The basic idea is that the genes for the pigments of the medium and long wavelength cones are on the X chromosome, and there's a surprising amount of polymorphism in them. When men get a "green" and a "red" gene which are too similar, they present with red-green color blindness. The mechanism proposed for female tetrachromatism is that, when one has two X chromosomes, one can have not just medium and long wavelength cones, but a medium-long wavelength cone type *in addition*. If having M and L is "normal", then having ML and L limits color perception, but having M, ML, and L can actually enhance it.

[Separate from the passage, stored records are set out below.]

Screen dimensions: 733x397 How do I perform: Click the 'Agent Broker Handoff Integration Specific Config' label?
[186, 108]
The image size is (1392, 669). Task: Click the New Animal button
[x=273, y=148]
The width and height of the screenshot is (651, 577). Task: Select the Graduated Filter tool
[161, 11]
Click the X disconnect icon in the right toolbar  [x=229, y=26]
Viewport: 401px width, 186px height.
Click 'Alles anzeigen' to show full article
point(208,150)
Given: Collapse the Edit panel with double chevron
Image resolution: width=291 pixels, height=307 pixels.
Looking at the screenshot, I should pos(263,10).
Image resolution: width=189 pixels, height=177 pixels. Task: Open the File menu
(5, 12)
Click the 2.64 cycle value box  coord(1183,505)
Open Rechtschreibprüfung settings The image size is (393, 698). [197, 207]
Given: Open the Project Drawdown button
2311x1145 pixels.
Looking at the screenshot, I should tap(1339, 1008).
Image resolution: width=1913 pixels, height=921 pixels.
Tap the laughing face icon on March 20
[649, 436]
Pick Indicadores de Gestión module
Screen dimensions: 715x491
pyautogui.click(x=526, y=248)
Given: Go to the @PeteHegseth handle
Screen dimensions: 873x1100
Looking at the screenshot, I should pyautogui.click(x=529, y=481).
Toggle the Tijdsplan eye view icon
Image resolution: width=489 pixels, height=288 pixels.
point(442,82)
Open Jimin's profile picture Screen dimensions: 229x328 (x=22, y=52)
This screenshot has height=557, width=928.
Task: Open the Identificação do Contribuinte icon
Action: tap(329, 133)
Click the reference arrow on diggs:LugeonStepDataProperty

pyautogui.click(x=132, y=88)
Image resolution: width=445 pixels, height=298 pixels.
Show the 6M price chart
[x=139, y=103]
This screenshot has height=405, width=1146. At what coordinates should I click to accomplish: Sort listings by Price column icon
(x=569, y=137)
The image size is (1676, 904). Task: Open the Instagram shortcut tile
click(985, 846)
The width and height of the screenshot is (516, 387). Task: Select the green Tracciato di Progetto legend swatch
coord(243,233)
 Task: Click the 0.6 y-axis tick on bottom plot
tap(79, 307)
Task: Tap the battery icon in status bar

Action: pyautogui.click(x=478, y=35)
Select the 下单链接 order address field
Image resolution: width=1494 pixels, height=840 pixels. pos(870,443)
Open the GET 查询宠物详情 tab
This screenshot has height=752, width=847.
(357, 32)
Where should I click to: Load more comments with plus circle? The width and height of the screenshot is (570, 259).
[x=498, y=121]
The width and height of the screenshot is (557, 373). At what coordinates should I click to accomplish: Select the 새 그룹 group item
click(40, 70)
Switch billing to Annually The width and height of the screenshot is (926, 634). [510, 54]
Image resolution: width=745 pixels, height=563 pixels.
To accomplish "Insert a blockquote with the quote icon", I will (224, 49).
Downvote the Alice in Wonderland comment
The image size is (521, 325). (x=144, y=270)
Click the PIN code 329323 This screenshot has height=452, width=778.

What Jameson et al did was actually genotype a bunch of subjects (typical psych-study volunteers) and found that women who had two alleles for at least one photopigment gene, and so had at least four photopigment types, performed significantly better at color discrimination tasks than women and men who had only 3 expected photopigment types.

This seems to be a non-stupid discussion of Jameson et al.

There's another article, Rodriguez-Carmona et al. 2008, Sex-related differences in chromatic sensitivity, Visual Neuroscience 25:3 433-440. It finds that women have significantly better color discrimination than men on the red-green axis but not the blue-yellow axis, which suggests again the mechanism of polymorphism in the X-linked genes for the green and red cones.

In any case, however, the added color discrimination is nothing like the degree of color discrimination in birds -- the added photopigments are within the normal human range, and, if anything, extend it only a little bit.

I am almost certainly making mistakes, confusing details, and interpolating wrong assumptions above; I'm an interested bystander in color vision theory, and the female tetrachromatism isn't even material we've presented to the students.